Da von der Verwaltungsbehörde (Landeshauptmann von Wien, MA 35) bis zum 07.06.2018 kein Bescheid erlassen und zugestellt wurde, das alleinige Verschulden an der Nichterledigung bei der Verwaltungsbehörde (Landeshauptmann von Wien, MA 35) liegt, wird hiermit die Säumnisbeschwerde erhoben.

Mit vorzüglicher Hochachtung

mittels Facsimile übermittelt“

Rechtslage:

Gemäß § 73 Abs. 1 AVG sind die Behörden verpflichtet, wenn in den Verwaltungsvorschriften nicht anderes bestimmt ist, über Anträge von Parteien (§ 8) und Berufungen ohne unnötigen Aufschub, spätestens aber sechs Monate nach deren Einlangen den Bescheid zu erlassen.

Gemäß § 8 Abs. 1 VwGVG kann Beschwerde wegen Verletzung der Entscheidungspflicht gemäß Art. 130 Abs. 1 Z 3 B-VG (Säumnisbeschwerde) erst erhoben werden, wenn die Behörde die Sache nicht innerhalb von sechs Monaten, wenn gesetzlich eine kürzere oder längere Entscheidungsfrist vorgesehen ist, innerhalb dieser entschieden hat. Die Frist beginnt mit dem Zeitpunkt, in dem der Antrag auf Sachentscheidung bei der Stelle eingelangt ist, bei der er einzubringen war. Die Beschwerde ist abzuweisen, wenn die Verzögerung nicht auf ein überwiegendes Verschulden der Behörde zurückzuführen ist.

Rechtliche Beurteilung:

Einleitend wird festgestellt, dass der gegenständliche Antrag vom 21.9.2017 bei der belangten Behörde eingebracht wurde.

Weiters ist festzuhalten, dass das Niederlassungs- und Aufenthaltsgesetz keine von § 73 Abs. 1 AVG abweichende Entscheidungsfrist vorsieht. Die Entscheidungsfrist ist daher am 21.3.2018 abgelaufen.

Der Ablauf der behördlichen Entscheidungsfrist begründet allerdings für sich allein noch nicht das Recht des Beschwerdeführers auf eine Sachentscheidung durch das Verwaltungsgericht. Dazu ist es gemäß § 8 Abs. 1 letzter Satz VwGVG zusätzlich erforderlich, dass die Fristversäumnis auf das überwiegende Verschulden der Behörde zurückzuführen ist.
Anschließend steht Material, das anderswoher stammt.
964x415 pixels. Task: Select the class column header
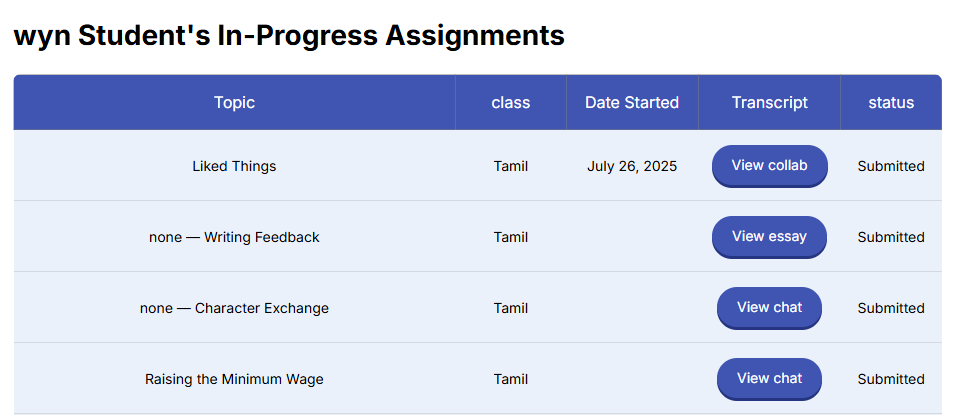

Diese Voraussetzung liegt gegenständlich aus folgenden Gründen nicht vor:

Der Beschwerdeführer brachte – wie sich aus dem Verfahrensgang ergibt - mehrere Anträge auf Erteilung unterschiedlicher Aufenthaltstitel ein, zudem waren dem Antrag vom 21.9.2017 sowie den weiteren Anträgen keineswegs sämtliche erforderliche Unterlagen beigelegt. Vielmehr forderte die belangte Behörde den Beschwerdeführer mehrfach auf, Unterlagen nachzulegen bzw. sich für einen Aufenthaltstitel zu entscheiden. Auch erfolgte anläßlich zweier persönlicher Vorsprachen eine Belehrung des Beschwerdeführers, denen keine Konkretisierung seiner Anträge bzw. Vorlage von Unterlagen folgten.

Angesichts dessen wird daher festgestellt, dass die Versäumung der am 21.3.2018 abgelaufenen behördlichen Entscheidungsfrist nicht auf ein überwiegendes Versäumnis der belangten Behörde zurückzuführen ist, sondern vielmehr in erster Linie darauf, dass der Beschwerdeführer der an ihn gerichteten Aufforderungen, entscheidungswesentliche Unterlagen vorzulegen nicht bzw. nur schleppend und verspätet nachgekommen ist, sowie mehrere Anträge auf Erteilung unterschiedlicher Aufenthaltstitel stellte.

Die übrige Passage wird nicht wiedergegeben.